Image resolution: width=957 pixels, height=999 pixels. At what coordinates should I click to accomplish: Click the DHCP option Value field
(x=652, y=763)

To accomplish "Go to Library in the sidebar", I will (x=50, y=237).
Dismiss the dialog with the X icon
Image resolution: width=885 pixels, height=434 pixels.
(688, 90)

- - -

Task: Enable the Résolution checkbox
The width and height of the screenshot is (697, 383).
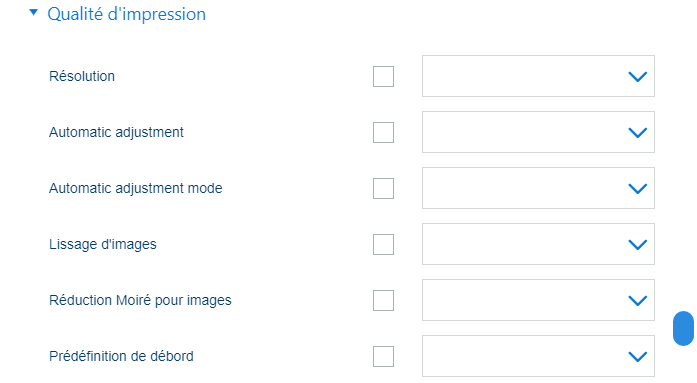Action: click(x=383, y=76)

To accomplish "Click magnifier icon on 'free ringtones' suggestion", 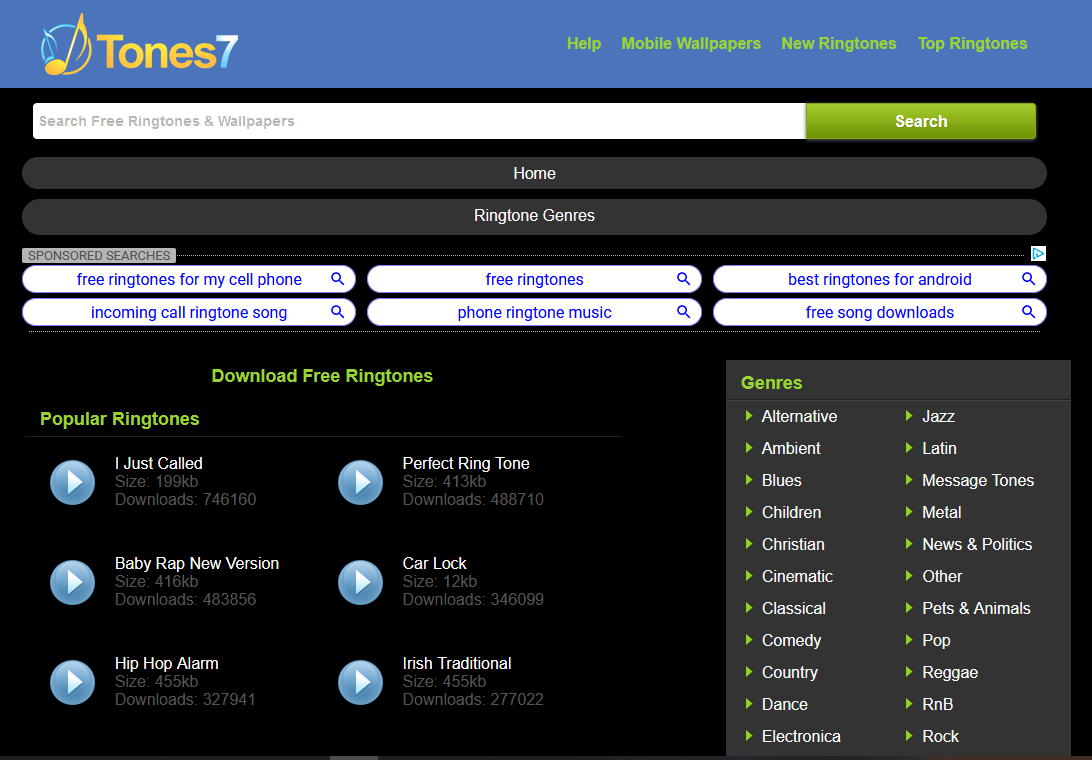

- - -

[What needs to be done] Beginning with the line that contains "The width and" and ending with the line that contains "magnifier icon on", reproduce the listing exactly, pictures excluded.

[Task solution]
The width and height of the screenshot is (697, 383).
Action: click(x=383, y=76)

To accomplish "Click magnifier icon on 'free ringtones' suggestion", 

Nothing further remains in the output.